Determination of CRF Levels
Experiments were performed at the Biofluid Biomarkers Core of the Cohen Veteran Center in Dr. Fossati's lab at NYULMC. Operators performing assays were blind to study group. Barcode readers were used to allow for sample blinding. CRF was measured in serum samples by an enzyme immunoassay (EIA) (Phoenix Pharmaceuticals Inc.). Absorbance was detected using a Spectra Max i3 system (Molecular Devices). Limit of detection (LOD) for the assay is 0.33 ng/ml, Intra‐assay variation is below 10%, and Inter‐assay variation, below <15%. The assay is specific for human CRF, with no cross‐reactivity for human Prepro‐CRF (125‐151), PACAP‐38, LH‐RH, ACTH or [Arg8]‐Vasopressin. All serum samples were well above the LOD and within the levels expected from the assay specifications. All assays were run in duplicate. Previously obtained serum aliquots from healthy donors were included in all experiments and used for batch normalization. Samples showing coefficients of variation higher than 20% were excluded and measured again.
Statistical Analysis
CRF concentration was treated as continuous variables, expressed in nanograms per milliliter (ng/mL) and medians and interquartile ranges were obtained. An analysis of variance (ANOVA) was run to test the null hypothesis that the means of the four groups are equal. Subsequently, after rejecting the null, pairwise comparisons were run to see which of the means differed. Wilcoxon Rank sum tests were used to compare differences between groups in serum CRF values in six pairwise contrasts. To protect the familywise error rate at 0.05, a Bonnferroni correction was applied, that is, p‐values must be divided by 6. To be considered strong evidence of a difference, an adjusted p‐value needs to be less than or equal to 0.0083. The p‐value for tests involving variables other than CRF are reported as unadjusted p‐values. The area under the receiver operating characteristic (ROC) curve (AUC) was determined for serum CRF concentrations based on a logistic regression with 5‐fold cross validation. This function provides a model for the probability of group membership as a function of CRF level. For classification, a threshold was chosen as determined by the Youden index (J), which corresponds to the point on the ROC where sensitivity and specificity are equally important [J = Maxc (Sensitivityc + SpecificityC −1)]. Pearson and Spearman correlations for serum CRF with other study variables were obtained. Unless otherwise indicated, data was reported as mean ± SD. Statistical analyses for demographic and clinical variables were performed using SAS 9.4 (SAS Institute) and R (R Foundation for Statistical Computing). Both R and GraphPad Prism 7 (GraphPad Software Inc.) were used for data visualization.
Results
Demographic and Clinical Characteristics
The demographic characteristics of the 230 participants are shown in Table 1. Participants included: PTSD group (n = 53); cTBI group (n = 70); PTSD + TBI group (n = 43); and control group (n = 64). Basic demographics including age, sex, and race distributions did not differ significantly between study groups. As expected, CSI current and lifetime scores differed between TBI and the other groups (P < 0.05). Because the sample reflects the veteran population, the percentage of female subjects was significantly lower (7.88%) than the males. This represents a limitation common to studies of PTSD and TBI in active duty military and veteran samples and is discussed below.

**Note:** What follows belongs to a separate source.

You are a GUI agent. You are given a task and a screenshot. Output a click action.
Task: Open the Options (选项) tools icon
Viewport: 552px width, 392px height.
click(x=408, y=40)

Relationship Between Serum CRF Levels, PTSD and TBI Measures
The ANOVA test of difference of the four means was highly significant with a p‐value of <0.001. The ANOVA table may be seen in the Supplementary material. Comparing serum CRF levels among the study groups, no differences were found between controls (4.04 ± 0.92 ng/ml) and TBI groups (4.16 ± 0.61 ng/ml) or between PTSD (3.60 ± 0.62 ng/ml) and PTSD + TBI groups (3.59 ± 0.59 ng/ml) (P > 0.05). Significantly lower CRF concentrations were found in both the PTSD and PTSD + TBI groups compared with controls and with the TBI‐only group (P = 0.0014, Effect size [Cohen's d ES] = 0.57 for the comparison between controls and PTSD; P = 0.0011, ES = 0.60 for the comparison between controls and PTSD + TBI; P < 0.0001 and ES of 0.907 for the comparison of PTSD and TBI and P < 0.0001 and ES of 0.934 for the comparison of PTSD + TBI and TBI) (Figure 1). The ROC analyses showed an AUC of 0.73 for the classification of controls versus PTSD (sensitivity = 0.78, specificity = 0.75), of 0.83 for the classification of PTSD versus TBI (sensitivity = 0.82, specificity = 0.75), and 0.80 for the classification of pulled controls and TBI versus pulled PTSD and PTSD + TBI groups (sensitivity = 0.78, specificity = 0.75) (Figure 1B). However, a more conservative estimate from the logistic regression model 5‐fold cross‐validation yielded a mean AUC of 0.676 for control vs. PTSD, and 0.752 for PTSD versus TBI.
CRF levels were not correlated with duration of LOC (P > 0.05) or time since last LOC within the TBI subjects (P > 0.05).
Because lower serum CRF levels were detected in participants with PTSD, we then explored a potential relationship between CRF levels and the clinician‐administered PTSD scale for DSM‐5 (CAPS‐5). Results showed lower serum CRF levels in subjects with higher CAPS‐5 scores (higher PTSD symptomatology) when subjects were divided in quartiles (Figure 2), both for current CAPS scores (P = 0.0001 for 1st vs. 2nd tertile; p = 0.07 for 1st vs. 3rd) and for lifetime CAPS‐5 evaluation (P = 0.002 for 1st vs. 2nd tertile; p = 0.0007 for 1st vs. 3rd). The correlation between current and lifetime CAPS‐5 and CRF levels was statistically significant in the whole group (Pearson correlation: −0.29, P value < 0.0001; Spearman correlation: −0.31, P value < 0.0001), although it was not maintained in the PTSD group alone. Additionally correlations of individual CAPS‐5 symptom clusters (B,C,D,E) with CRF were not significant in the PTSD group.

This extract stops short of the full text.